A wholesome, protein-packed meal featuring pan-seared salmon, tender asparagus, garlicky mushrooms, roasted cherry tomatoes, and creamy scrambled eggs. Perfect for breakfast, brunch, or a light dinner.


Ingredients

2 salmon fillets (about 6 oz each)

2 tablespoons olive oil, divided

Salt & black pepper, to taste

1 bunch asparagus, trimmed

1 cup cherry tomatoes

1 cup mushrooms, sliced

2 cloves garlic, minced

4 large eggs

2 tablespoons milk or cream

1 tablespoon butter

Fresh parsley or dill, for garnish

Lemon wedges, for serving


Instructions

  1. Preheat the oven to 400°F (200°C).

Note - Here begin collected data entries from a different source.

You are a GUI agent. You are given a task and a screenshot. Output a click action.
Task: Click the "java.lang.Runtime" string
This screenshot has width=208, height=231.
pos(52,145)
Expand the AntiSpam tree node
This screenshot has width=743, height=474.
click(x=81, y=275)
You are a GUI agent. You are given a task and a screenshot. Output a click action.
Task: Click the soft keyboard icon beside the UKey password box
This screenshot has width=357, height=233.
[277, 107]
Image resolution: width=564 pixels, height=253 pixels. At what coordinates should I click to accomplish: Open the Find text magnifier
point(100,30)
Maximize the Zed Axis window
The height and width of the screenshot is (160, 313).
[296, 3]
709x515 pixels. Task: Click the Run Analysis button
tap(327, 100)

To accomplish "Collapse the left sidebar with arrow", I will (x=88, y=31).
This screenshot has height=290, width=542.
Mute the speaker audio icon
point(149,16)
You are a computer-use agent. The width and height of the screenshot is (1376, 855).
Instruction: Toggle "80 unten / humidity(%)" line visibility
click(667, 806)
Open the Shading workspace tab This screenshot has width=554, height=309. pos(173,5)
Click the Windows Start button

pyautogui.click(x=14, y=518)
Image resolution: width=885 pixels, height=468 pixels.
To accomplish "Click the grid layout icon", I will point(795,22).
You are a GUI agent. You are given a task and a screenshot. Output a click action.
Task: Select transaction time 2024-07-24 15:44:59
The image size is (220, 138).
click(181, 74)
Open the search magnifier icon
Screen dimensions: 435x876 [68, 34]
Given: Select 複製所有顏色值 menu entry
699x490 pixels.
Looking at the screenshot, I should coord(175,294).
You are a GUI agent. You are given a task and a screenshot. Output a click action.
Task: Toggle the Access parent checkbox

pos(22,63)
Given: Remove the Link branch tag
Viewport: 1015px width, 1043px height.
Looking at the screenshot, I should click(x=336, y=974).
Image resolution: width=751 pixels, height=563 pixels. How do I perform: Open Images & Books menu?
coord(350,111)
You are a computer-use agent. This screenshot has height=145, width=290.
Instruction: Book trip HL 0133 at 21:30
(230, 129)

Toss cherry tomatoes with 1 teaspoon of olive oil, salt, and pepper. Roast for 10–12 minutes until soft and blistered.
  2. Season the salmon fillets with salt and pepper. Heat 1 tablespoon olive oil in a skillet over medium-high heat and sear salmon for 4–5 minutes per side until golden and cooked through. Remove and keep warm.
  3. In the same skillet, add a bit more oil if needed. Sauté sliced mushrooms and minced garlic for 3–4 minutes until golden. Add asparagus and cook for another 3–5 minutes until tender-crisp. Season with salt and pepper.
  4. Whisk the eggs with milk or cream, salt, and pepper. Melt butter in a nonstick pan over low heat, add eggs, and gently stir until just set and creamy.
  5. Assemble plates with salmon, roasted tomatoes, sautéed asparagus and mushrooms, and scrambled eggs. Garnish with fresh herbs and serve with lemon wedges.

Notes

Spinach or bell peppers can be used in place of asparagus.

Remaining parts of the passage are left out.